FESTA da Conceição anuncia temporada frutas do verão

Mas ainda hoje a rampa do Mercado Modelo, em frente à igreja da Conceição, na Cidade Baixa, fica toda bonita com essa riqueza de cores e sabores.
09/12/2013 às 11:17
No documentário Tempo Rei, em que fala das suas raízes e ligações existenciais com o sertão, Gilberto Gil diz que o sertão é assim como o umbu: é azedo; mas quando é doce, é muito doce. Assim como é em Uauá, que dribla a seca na Bahia e todo ano colhe o umbu mais doce que já se viu. 

Tempos depois, um dia perguntaram ao mestre Gil: se o sertão tem gosto de umbu, qual é, então, o sabor de Salvador. Ele não titubeou: cajá. No verão, pode-se saborear esse fruto amarelo, quando está maduro, com seu doce natural marcante. Ainda são muitos os quintais e as chácaras que mantêm de pé suas cajazeiras, que até emprestam o nome a um grande bairro da cidade. 

A festa de N. S. da Conceição da Praia, em 8 de dezembro, anuncia que está chegando o verão, a estação das frutas tropicais. 
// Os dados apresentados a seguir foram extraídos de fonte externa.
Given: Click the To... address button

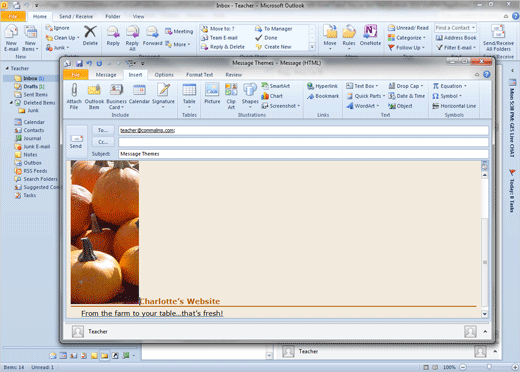Looking at the screenshot, I should (x=103, y=130).
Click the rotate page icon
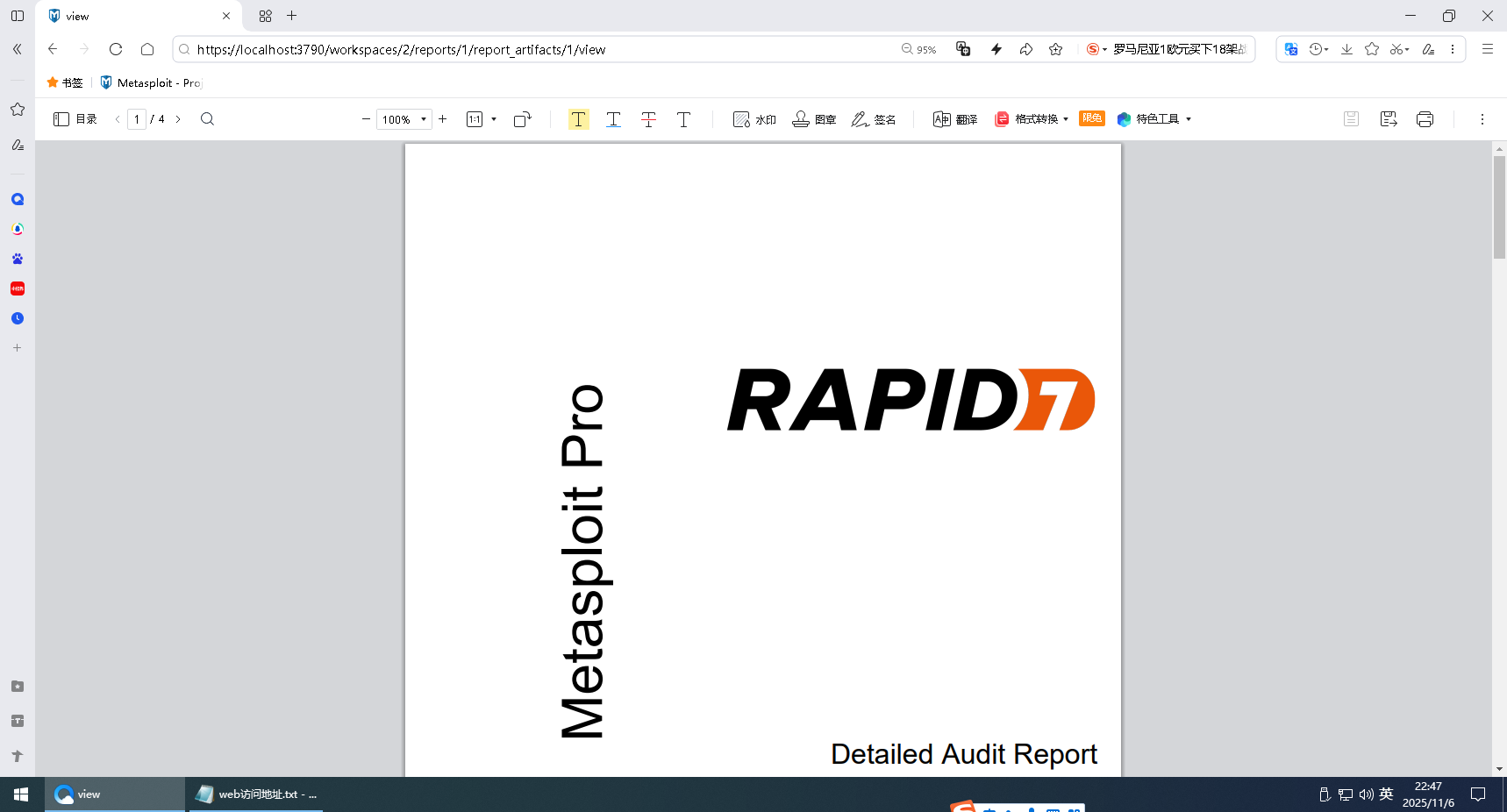This screenshot has height=812, width=1507. pos(522,119)
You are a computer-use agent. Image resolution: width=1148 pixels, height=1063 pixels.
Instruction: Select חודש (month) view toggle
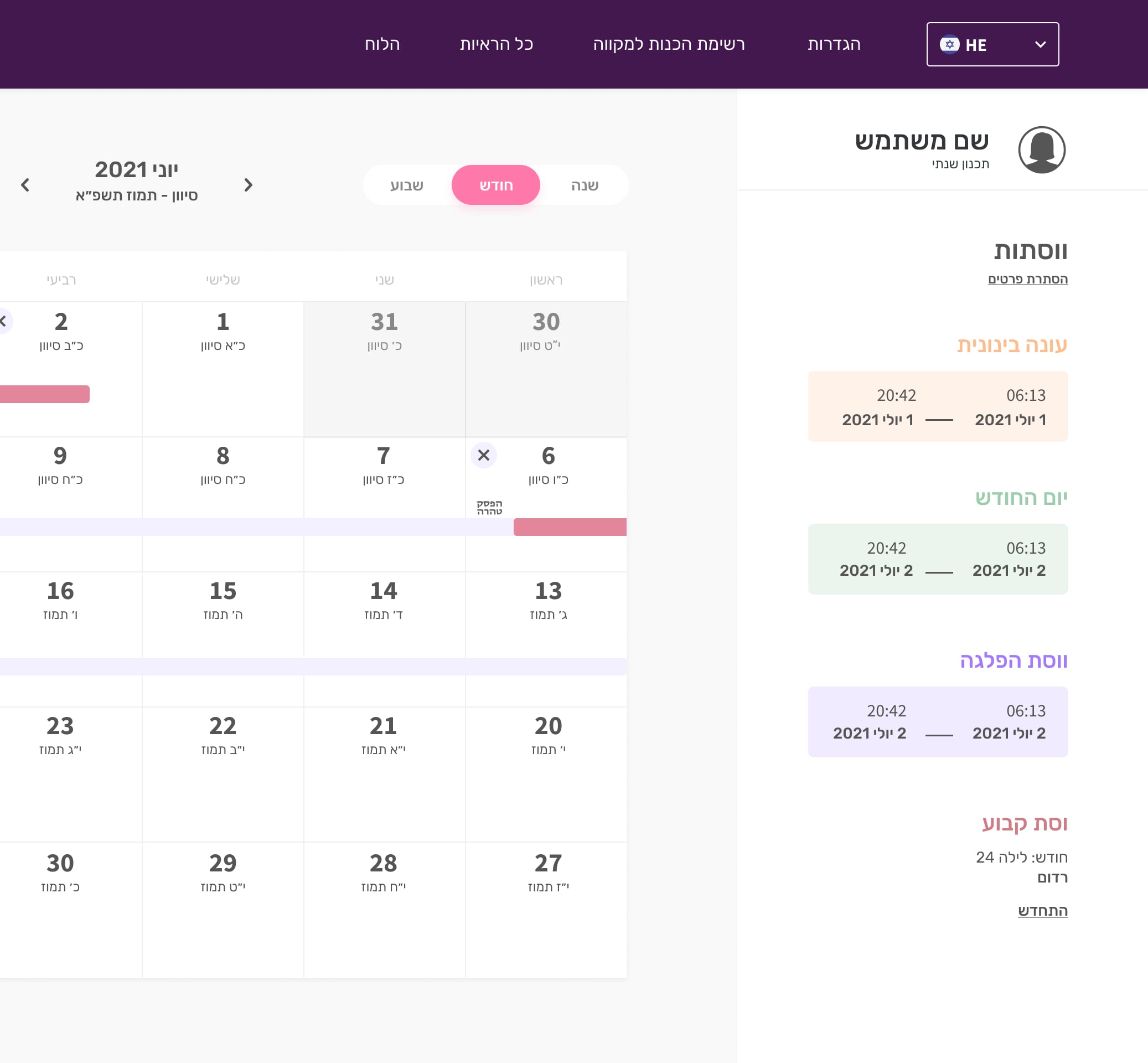pos(496,185)
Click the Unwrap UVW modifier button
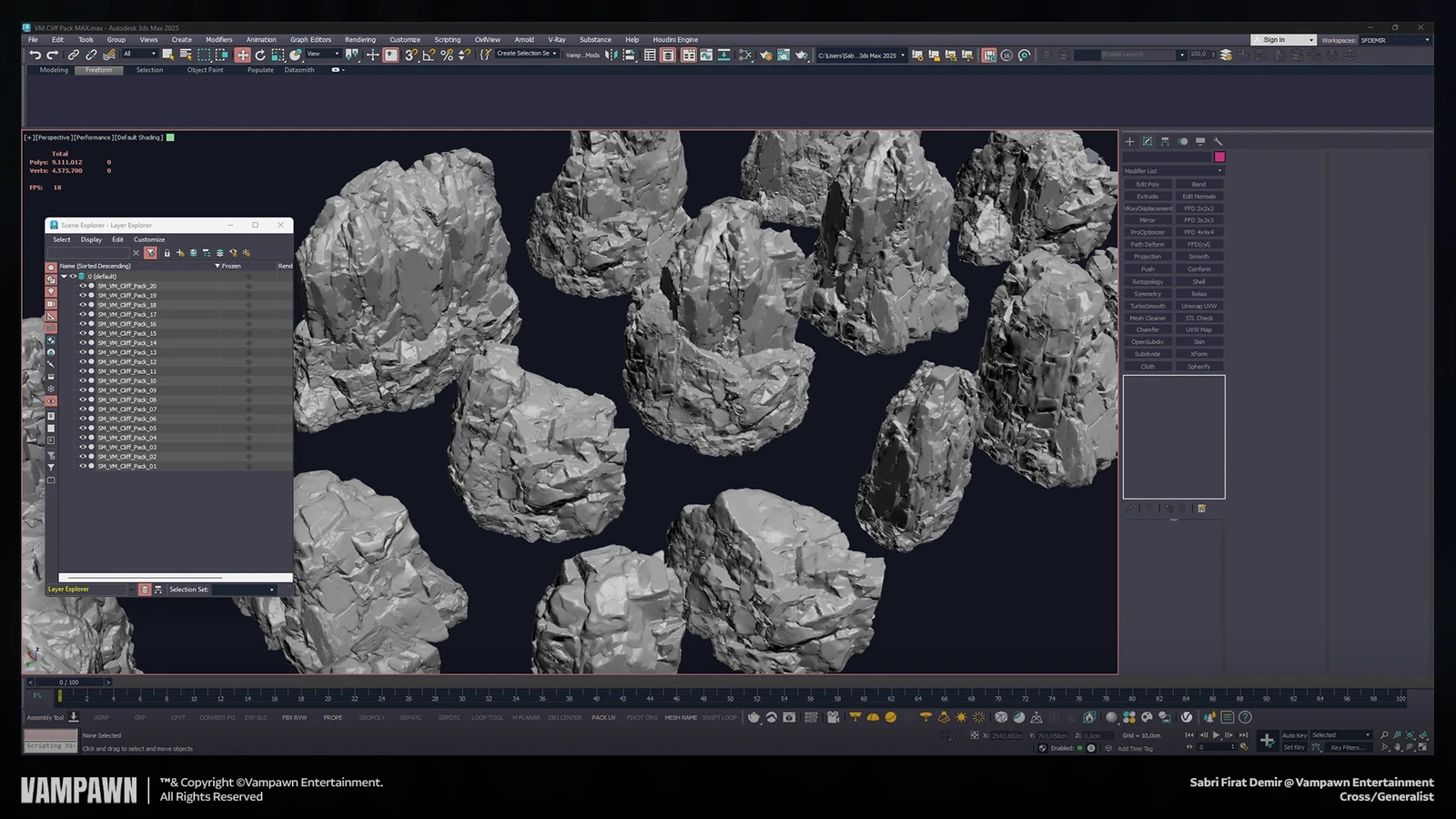Image resolution: width=1456 pixels, height=819 pixels. coord(1198,306)
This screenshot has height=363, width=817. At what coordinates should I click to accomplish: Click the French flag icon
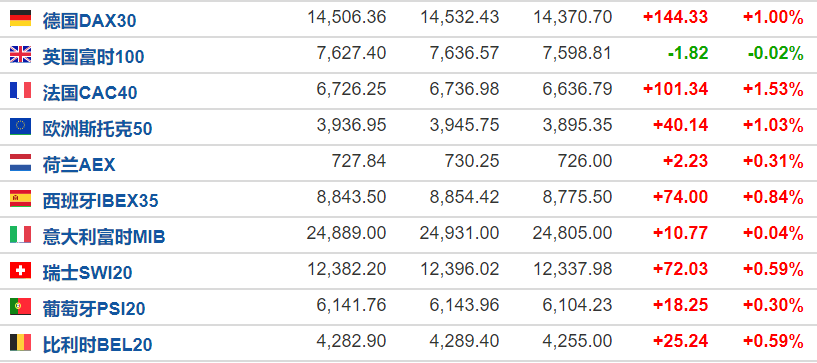tap(20, 91)
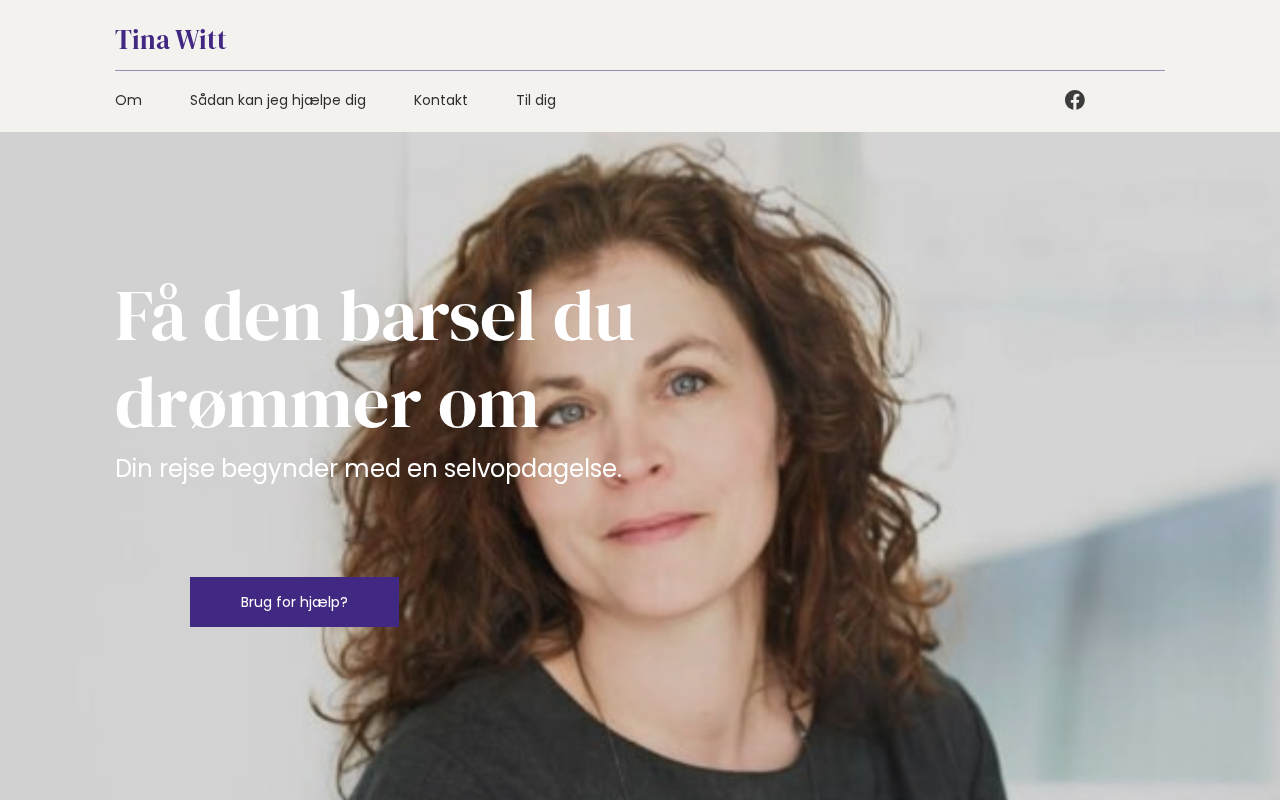Screen dimensions: 1280x800
Task: Open the Til dig menu item
Action: [x=536, y=100]
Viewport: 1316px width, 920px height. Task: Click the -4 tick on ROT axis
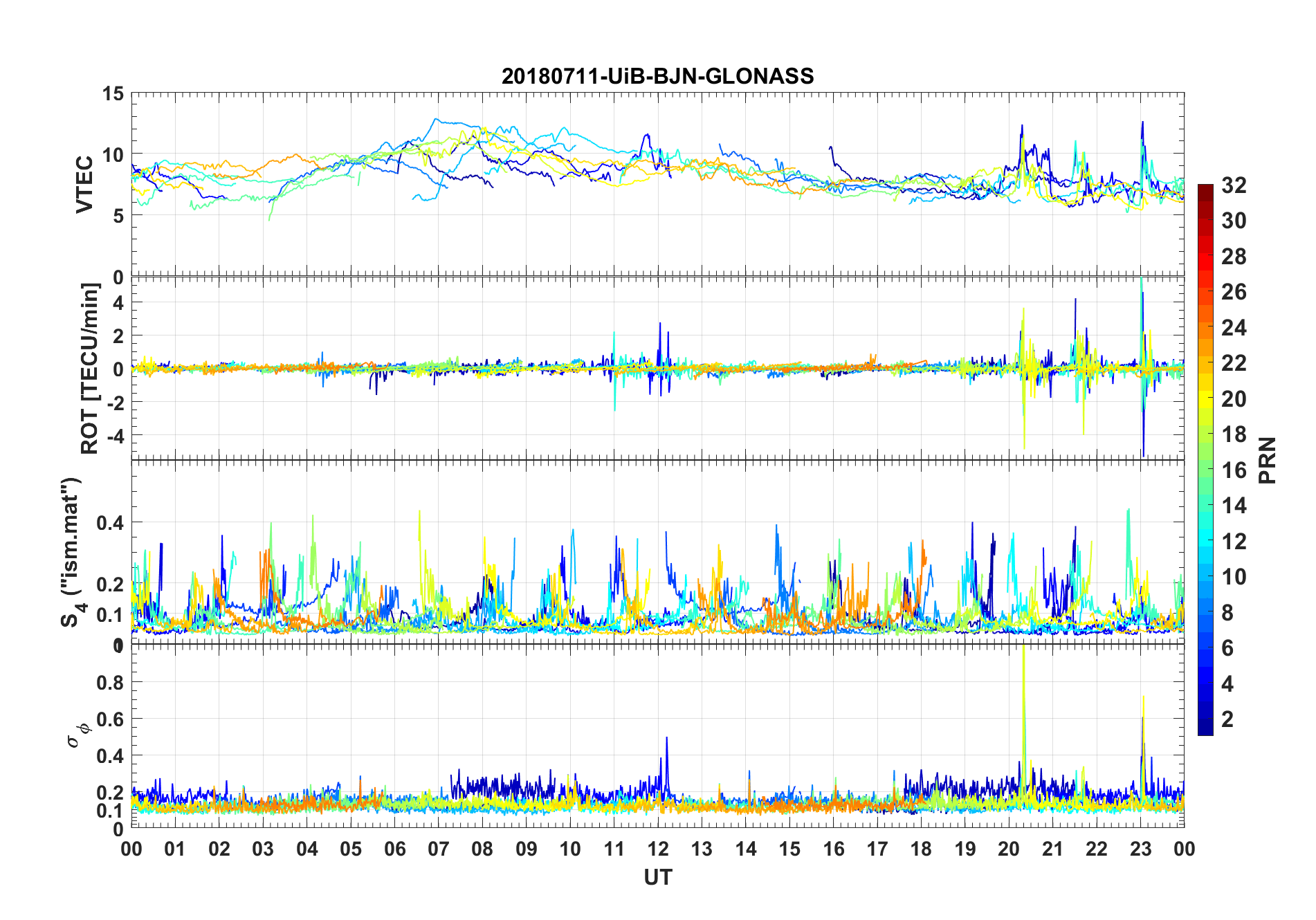coord(115,436)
Antigamente, entre os anos 1950 e 1970, além do samba de roda e das barracas de comidas e bebidas típicas, os vendedores de frutas eram traço culturalmente relevante das festas de largo, como registram a literatura de Jorge Amado e as obras de artistas plásticos como Carybé. O povo dançava, cantava, bebia e comia, inclusive muita fruta in natura, que era farta e barata. 

Mas ainda hoje a rampa do Mercado Modelo, em frente à igreja da Conceição, na Cidade Baixa, fica toda bonita com essa riqueza de cores e sabores. Seja na rampa, nas feiras livres, nos mercados populares ou nos tabuleiros de frutas espalhados pela cidade sempre tem umbu, cajá, e umbu-cajá com seu gosto travoso, como diz Alceu Valença; há todo tipo de manga, mamão, melão e melancia; não faltam caju, carambola e mangaba, abacaxi, goiaba e pitanga.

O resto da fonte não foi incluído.